In vitro hypoxia-inducible vigilant vector system

To confirm that GAL4-ODD-p65 is degraded under normoxia via a proteosome-mediated pathway, a sensor vector driven by CMV promoter was tested in HEK 293 cells. Western blot analysis demonstrated that GAL4-ODD-p65 was barely detectable at 20% O2, while exposure to 0.5% O2 significantly elevated its concentration by 11±2-fold (P<0.01). Addition of Cbz-LLL (a proteosome-specific inhibitor) to cells cultured at 20% O2 led to accumulation of GAL4-ODD-p65, indicating its degradation under normoxia is proteosome-dependent (Figure 2a).

Figure 2
figure2

Upregulation of transgenes delivered by vigilant vector under hypoxia in vitro. (a) Western blot and quantification of GAL4-ODD-p65 under normoxia, 0.5% O2 and proteasome inhibitor Cbz-LLL treatment. Paxillin served as internal control. HEK 293 cells were transfected with 0.5 μg/well of pS-CMV. Then the cells were subjected to 0.5% O2 or 20% O2 for 43 h, or were added with 10 μM Cbz-LLL for 16 h before preparation of cell lysate.
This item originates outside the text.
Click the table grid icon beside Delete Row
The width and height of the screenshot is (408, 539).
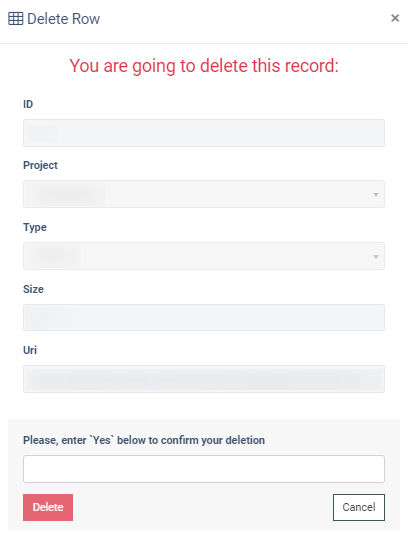[15, 19]
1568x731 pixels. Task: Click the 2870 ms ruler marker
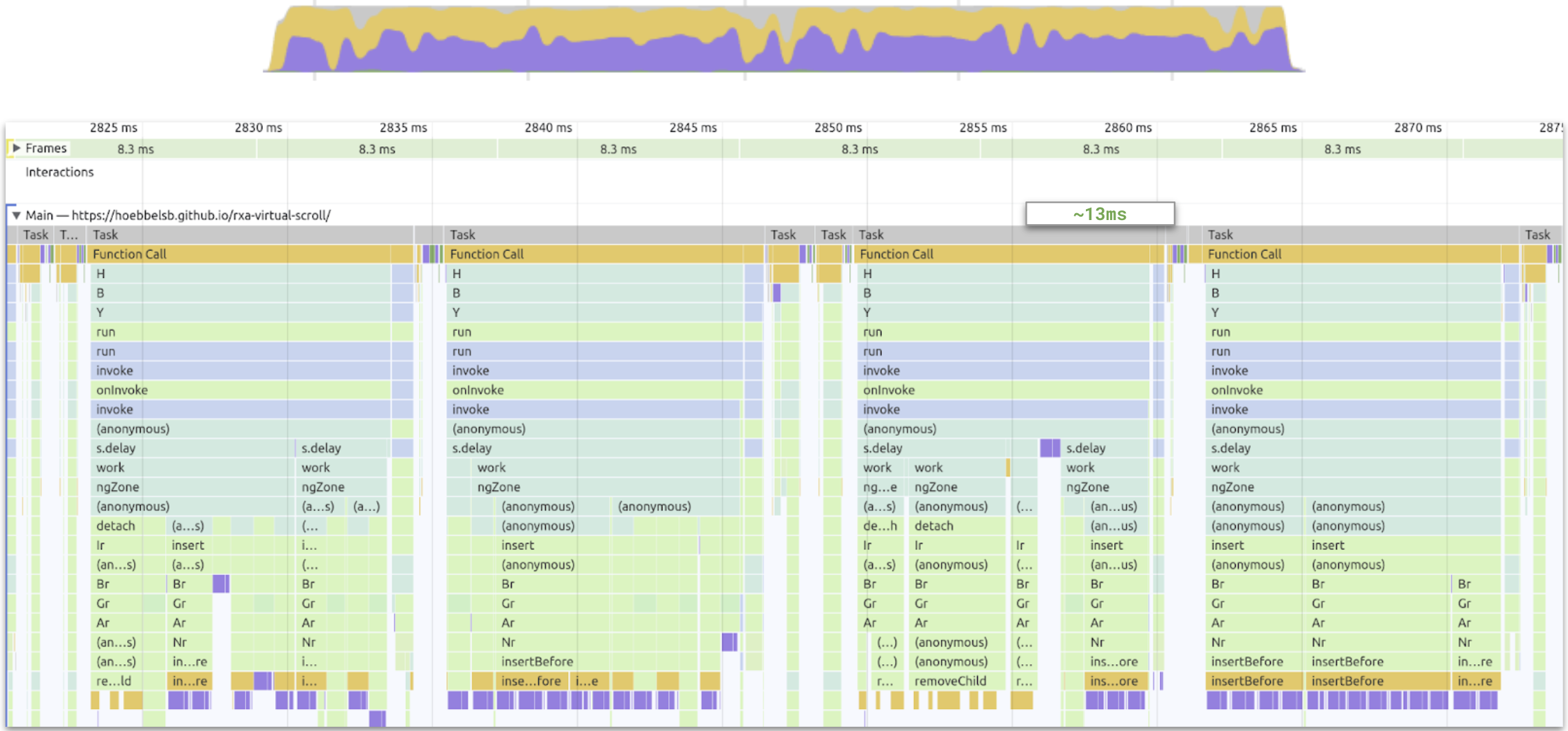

Mock cell was only added with Lipofectamine and incubated under normoxia. (b) Dose response of the vigilant vectors in embryonic rat cardiomyocytes (H9c2). In all, 1–4 μg of pS-MLC was transfected into H9c2 cells along with 0.5 μg/well pE-Luc and 20 ng/well pRL-CMV control plasmid. The cells were incubated at either 20% O2 or 1% O2 for 24 h before preparation of cell lysates. Relative luciferase activity represents the ratio of firefly luciferase activity versus Renilla luciferase activity (n=3). (c) Hypoxia responsiveness and expression potency of MLC-Luc (not hypoxia-regulated), HRE-SV40-Luc (HRE-based hypoxia-regulated) and pS-MLC+pE-Luc vigilant vectors (ODD-based hypoxia-regulated) were compared in H9c2 cells. Cells were transfected with 0.5 μg MLC-Luc plasmid, or 0.5 μg HRE-SV40-Luc plasmid, or the mixture of 1 μg pS-MLC and 0.5 μg pE-Luc. pRL-CMV plasmid (20 ng/well) was added as transfection control. Then cells were incubated at either 20% O2 or 1% O2 for 24 h. *P<0.01, 20% O2 versus 1% O2. (d) Selective expression of the MLC-2v vigilant vectors in cardiomyocytes. Cells were transfected with 1 μg pS-MLC and 0.5 μg pE-Luc along with 20 ng pRL-CMV control plasmid prior to incubation at either 20% O2 or 1% O2 for 24 h. *P<0.01, 20% O2 versus 1% O2.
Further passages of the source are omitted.